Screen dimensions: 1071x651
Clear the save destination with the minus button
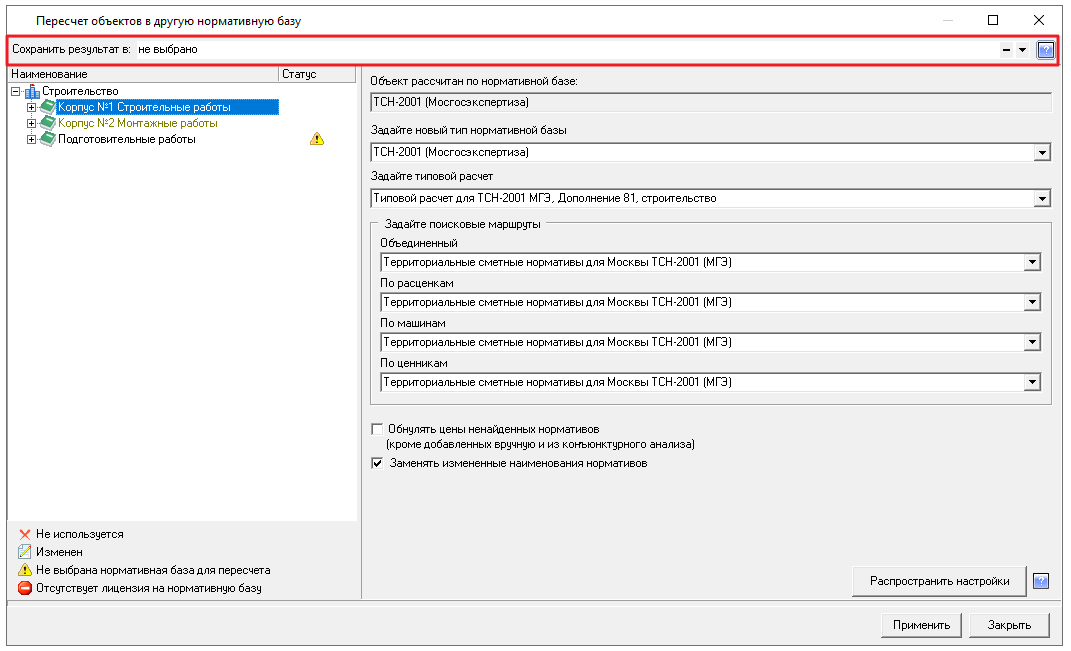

==

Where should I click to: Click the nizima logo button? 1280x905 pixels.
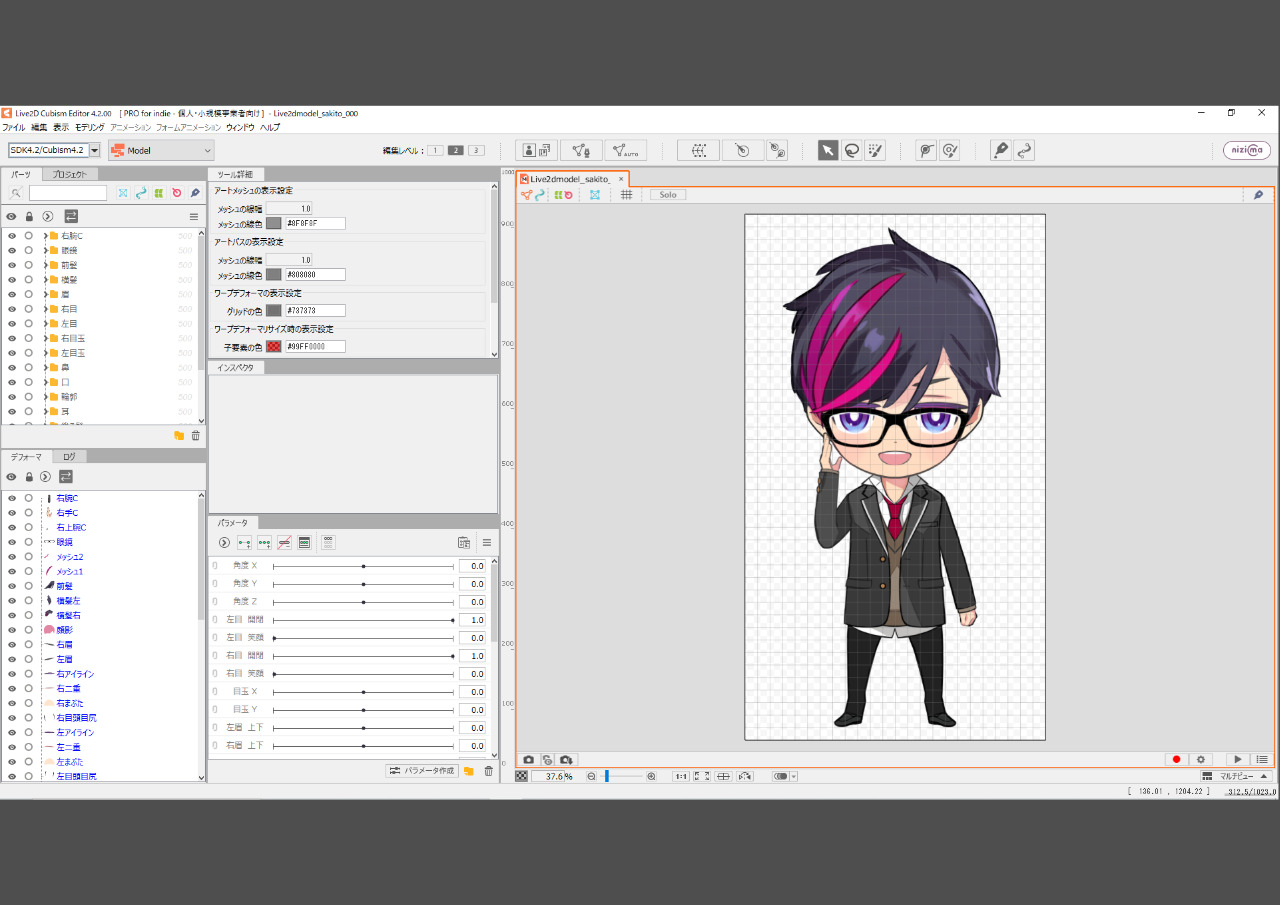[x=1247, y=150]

...

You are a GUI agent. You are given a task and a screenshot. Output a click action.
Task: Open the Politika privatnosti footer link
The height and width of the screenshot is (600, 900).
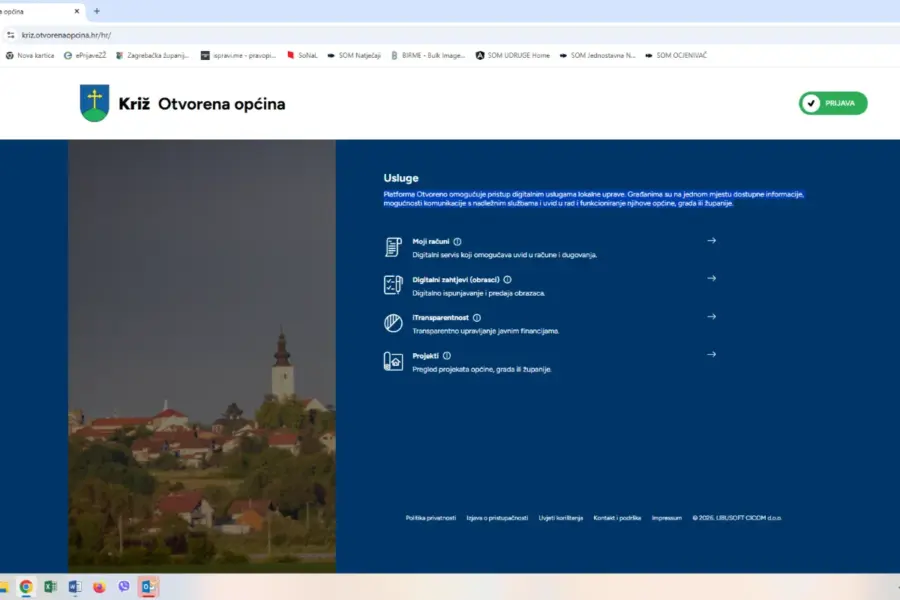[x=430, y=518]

→ Exercise aim: Out of the data above, give again only the lines starting at the one holding "Screen dimensions: 1071x651" and ending at the one holding "Clear the save", unchanged.

→ Solution to this exercise:
Screen dimensions: 1071x651
Clear the save destination with the minus button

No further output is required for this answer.